Als die Front immer näher rückte, fasste Dr. Karlheinz Spielmann, der damals als Verwundeter im Städt. Krankenhaus behandelt wurde, den Entschluss, aus Iphofen eine Lazarettstadt zu machen. Sein Plan fand bei der Bevölkerung allgemeine Zustimmung und Unterstützung. Mit einigen Iphöfer Bürgern, die ihre Gespanne zur Verfügung gestellt hatten, fuhr er unter Fliegerbeschuss nach Kitzingen, um aus der dort aufgelösten Kriegsschule die für ein Lazarett nötigen Betten, Schränke und Gerätschaften zu holen.

 

Damit konnten in Iphofen im Schulhaus, im Gasthaus „Zum Hirschen“, im „Deutschen Hof“ und im „Zehntkeller“ Lazarettstationen eingerichtet werden.
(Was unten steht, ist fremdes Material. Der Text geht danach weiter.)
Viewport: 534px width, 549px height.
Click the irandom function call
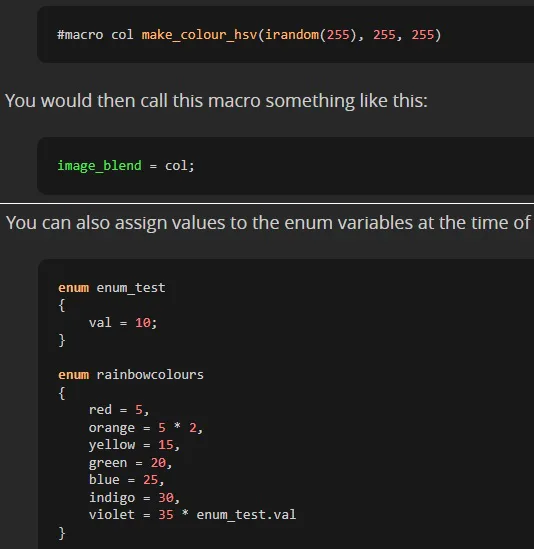[x=292, y=35]
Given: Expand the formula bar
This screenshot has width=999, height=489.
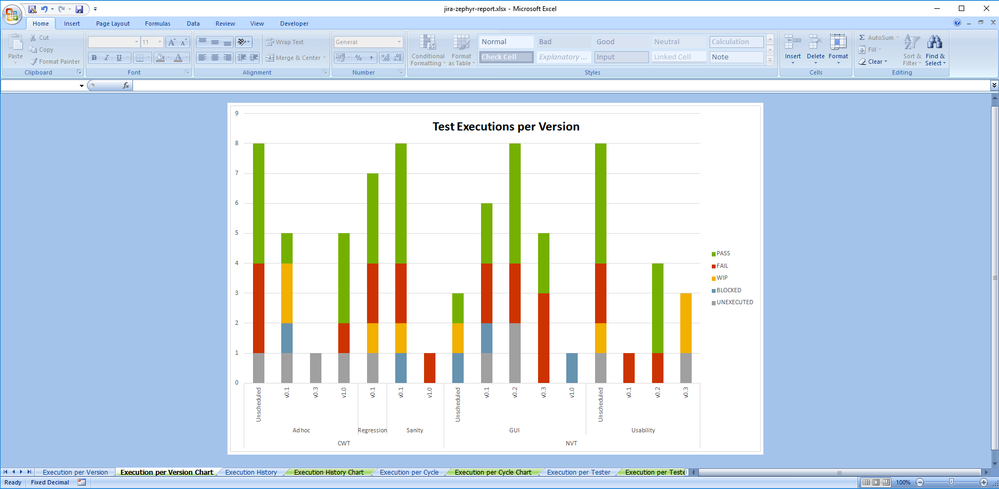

Zur vorschriftsmäßigen Kennzeichnung der genannten Gebäude nähten Frauen und Mädchen große Rotkreuzflaggen. Gleichzeitig wurden an den Zufahrtsstraßen Schilder mit der Aufschrift „Offene Lazarettstadt“ aufgestellt.

 

 

 

Am 05.04 traf eine versprengte Sanitätsabteilung in Iphofen ein. Ihr Führer, Stabsarzt Dr. Köhler, übernahm die Betreuung der im Zehntkeller untergebrachten Verwundeten.

Noch aber fehlte die offizielle Deklaration Iphofens zur Lazarettstadt durch die zuständige deutsche Kommandostelle. Um diese zu erreichen fuhr der Chefarzt des Städt. Krankenhauses. Dr. R. Schneider, unter Einsatz seines Lebens mit dem Motorrad zum Gefechtsstand der Division von Massenbach im Forsthaus bei Dornheim.